I went to MoMA today, for the Martin Puryear exhibition which comes down in a few days, and the Lucien Freud etchings which have just gone up. I thought I was a fan of Puryear and now trying to remember what I had seen before. Some of the pieces were absolutely delightful; the limb of a tree stretching heavenward from found wagon wheels, 5 exhibition floors high, testifying as obviously and improbably as a spiritual. But the naivete that could be breathtaking in an individual piece (to wit, the perspectival Ladder for Booker T Washington) edged toward embarrassment by the end of an exhibition that was comprehensive and expansive enough to exhaust the artist's few concepts in a handful of gestures that one might well applaud at first glance, but soon subside into yawns.

There was a bit in the wall text where he said he is taken with the referentiality of art. I think that may be a big part of the problem.

The Freud had the opposite effect on me, and in that it achieved what is generally the purpose of this sort of exhibition, to suggest, undergird, complicate, displace (as you will) the received understanding, or maybe the real point is to create the experience of having done so by flattering viewers preconceptions. Works for me.

It was the mad stares of the early studies that brought me closer to his sustained later fascination with Leigh Bowery, for example, and made the interaction, and Freud's determination not to exist outside it, so obvious and grand.
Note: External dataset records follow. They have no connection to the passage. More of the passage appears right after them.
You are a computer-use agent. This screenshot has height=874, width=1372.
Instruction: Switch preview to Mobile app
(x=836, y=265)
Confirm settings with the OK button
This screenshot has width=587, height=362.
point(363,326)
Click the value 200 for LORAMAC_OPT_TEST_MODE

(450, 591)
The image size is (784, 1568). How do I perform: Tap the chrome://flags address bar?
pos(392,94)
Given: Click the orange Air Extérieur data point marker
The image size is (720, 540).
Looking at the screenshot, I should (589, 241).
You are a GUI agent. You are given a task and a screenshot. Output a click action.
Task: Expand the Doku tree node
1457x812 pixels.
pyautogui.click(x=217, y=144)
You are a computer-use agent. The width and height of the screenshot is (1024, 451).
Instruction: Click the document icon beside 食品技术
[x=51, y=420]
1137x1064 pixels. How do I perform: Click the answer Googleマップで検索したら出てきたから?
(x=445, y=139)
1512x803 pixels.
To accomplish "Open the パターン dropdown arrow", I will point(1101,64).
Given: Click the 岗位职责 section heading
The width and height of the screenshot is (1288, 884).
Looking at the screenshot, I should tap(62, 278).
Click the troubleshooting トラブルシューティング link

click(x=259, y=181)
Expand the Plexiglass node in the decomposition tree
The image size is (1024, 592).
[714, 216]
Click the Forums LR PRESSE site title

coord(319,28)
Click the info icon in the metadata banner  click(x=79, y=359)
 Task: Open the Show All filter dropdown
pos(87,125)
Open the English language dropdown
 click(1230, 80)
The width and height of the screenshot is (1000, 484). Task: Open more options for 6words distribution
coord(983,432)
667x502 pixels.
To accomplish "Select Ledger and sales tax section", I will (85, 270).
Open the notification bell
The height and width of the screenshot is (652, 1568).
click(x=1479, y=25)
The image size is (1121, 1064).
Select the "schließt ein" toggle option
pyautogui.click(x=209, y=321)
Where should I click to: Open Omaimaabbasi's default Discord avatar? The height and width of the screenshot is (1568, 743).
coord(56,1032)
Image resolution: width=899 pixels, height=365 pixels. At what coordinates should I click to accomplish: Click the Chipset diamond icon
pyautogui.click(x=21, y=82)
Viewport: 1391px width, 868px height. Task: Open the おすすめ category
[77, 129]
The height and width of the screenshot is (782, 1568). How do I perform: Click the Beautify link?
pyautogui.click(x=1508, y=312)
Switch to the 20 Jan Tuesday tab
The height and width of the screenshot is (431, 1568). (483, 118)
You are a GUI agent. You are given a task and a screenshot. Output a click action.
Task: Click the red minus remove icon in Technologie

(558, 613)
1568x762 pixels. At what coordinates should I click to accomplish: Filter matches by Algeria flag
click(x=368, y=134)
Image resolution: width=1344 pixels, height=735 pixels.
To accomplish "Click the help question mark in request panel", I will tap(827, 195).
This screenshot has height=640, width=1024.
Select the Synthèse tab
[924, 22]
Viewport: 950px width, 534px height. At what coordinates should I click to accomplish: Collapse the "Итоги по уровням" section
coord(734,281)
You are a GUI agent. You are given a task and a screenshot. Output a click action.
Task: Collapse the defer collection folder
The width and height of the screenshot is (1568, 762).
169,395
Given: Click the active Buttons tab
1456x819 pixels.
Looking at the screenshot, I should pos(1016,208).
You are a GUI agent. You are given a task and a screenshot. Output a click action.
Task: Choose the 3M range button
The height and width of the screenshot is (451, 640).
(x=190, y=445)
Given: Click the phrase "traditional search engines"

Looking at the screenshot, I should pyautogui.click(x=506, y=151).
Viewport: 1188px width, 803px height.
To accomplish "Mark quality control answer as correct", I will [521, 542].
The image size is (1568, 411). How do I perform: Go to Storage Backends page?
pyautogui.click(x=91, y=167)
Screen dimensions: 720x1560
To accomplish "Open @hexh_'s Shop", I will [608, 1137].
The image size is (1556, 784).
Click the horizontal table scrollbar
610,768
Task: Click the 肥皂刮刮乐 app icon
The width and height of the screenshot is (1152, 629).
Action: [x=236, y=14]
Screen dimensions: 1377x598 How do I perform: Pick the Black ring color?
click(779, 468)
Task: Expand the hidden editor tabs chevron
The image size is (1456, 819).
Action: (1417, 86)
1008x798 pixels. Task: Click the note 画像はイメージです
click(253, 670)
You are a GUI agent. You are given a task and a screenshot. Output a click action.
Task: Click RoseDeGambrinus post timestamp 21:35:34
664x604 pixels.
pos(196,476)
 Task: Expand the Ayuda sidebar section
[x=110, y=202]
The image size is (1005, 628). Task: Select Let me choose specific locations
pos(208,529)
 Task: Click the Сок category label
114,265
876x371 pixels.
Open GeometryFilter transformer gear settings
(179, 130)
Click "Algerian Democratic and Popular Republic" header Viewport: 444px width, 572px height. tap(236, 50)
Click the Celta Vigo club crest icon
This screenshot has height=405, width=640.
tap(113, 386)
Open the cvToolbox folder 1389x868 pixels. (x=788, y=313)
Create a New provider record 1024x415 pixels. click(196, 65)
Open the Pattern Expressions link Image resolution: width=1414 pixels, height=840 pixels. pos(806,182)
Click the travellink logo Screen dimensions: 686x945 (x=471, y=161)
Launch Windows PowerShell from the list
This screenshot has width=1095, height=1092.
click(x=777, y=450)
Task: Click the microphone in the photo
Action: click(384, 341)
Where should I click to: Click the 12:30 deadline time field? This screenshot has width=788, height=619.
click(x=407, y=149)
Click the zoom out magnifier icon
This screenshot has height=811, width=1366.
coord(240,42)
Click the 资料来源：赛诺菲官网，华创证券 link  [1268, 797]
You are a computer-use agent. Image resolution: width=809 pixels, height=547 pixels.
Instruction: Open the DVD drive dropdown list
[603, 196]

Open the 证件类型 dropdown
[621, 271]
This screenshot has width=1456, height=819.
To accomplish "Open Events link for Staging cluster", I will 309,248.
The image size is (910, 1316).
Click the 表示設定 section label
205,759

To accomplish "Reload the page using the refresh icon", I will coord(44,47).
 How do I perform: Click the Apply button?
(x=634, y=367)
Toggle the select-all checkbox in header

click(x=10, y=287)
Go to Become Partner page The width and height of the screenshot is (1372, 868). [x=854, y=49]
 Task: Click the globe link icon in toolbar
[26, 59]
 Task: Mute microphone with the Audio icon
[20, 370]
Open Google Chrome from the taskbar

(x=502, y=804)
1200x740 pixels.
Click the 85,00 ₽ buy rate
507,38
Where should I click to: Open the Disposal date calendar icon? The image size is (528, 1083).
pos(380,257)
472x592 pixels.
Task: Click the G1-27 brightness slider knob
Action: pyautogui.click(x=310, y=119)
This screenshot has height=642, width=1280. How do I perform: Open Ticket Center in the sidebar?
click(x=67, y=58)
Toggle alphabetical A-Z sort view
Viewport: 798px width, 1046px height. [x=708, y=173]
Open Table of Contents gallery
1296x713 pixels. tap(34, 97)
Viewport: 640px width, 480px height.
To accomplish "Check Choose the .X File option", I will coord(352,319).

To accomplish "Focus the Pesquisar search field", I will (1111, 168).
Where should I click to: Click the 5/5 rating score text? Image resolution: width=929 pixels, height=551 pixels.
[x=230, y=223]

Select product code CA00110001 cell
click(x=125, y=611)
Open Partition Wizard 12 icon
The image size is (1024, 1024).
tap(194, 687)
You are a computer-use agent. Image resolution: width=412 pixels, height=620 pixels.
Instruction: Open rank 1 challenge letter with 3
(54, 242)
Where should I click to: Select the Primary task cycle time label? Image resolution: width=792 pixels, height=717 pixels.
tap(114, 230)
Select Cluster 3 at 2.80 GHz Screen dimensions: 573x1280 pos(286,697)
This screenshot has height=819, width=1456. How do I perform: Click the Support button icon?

Formidable the talent that can so dominate such a biography, such a history. The brows and planes and gazes that start so boldly but more naively engaging the viewer (who is always the portraitist's double; weird trick, Ive never felt that so clearly with any other artist) shift and force the viewer into a more confrontational, self-conscious posture (and I'm not just talking about subjects staring back at us over their indifferent genitals, although this is the most typical gesture). I'm not an art critic and if I were trust I would not endorse the biological or genealogical fallacy that I assume is a discredited cliche of Freud criticism, but I can't help noting my own overwhelming experience of the transference.

Otherwise I have to say again how much I HATE the whole MoMA experience, esp. the meat grinder escalators clogged with three and four abreast phlegmatic tourists who WILL NOT step aside for those of us who actually have somewhere to go at the museum.

Tuesday, January 1, 2008

bon mot

Like water, like speech. Some squander our abundance, withdrawn from the mouths of others.

I have been following the posts on Global Voices On Line (see links) about the arrest on 10 December of Fouad Alfarhan, a (US-educated) Saudi blogger whose predictions that his open advocacy of the rights of Saudi political prisoners would put him in jeopardy were unfortunately if predictably prescient.

The NYT has just posted the story on the front page (on line).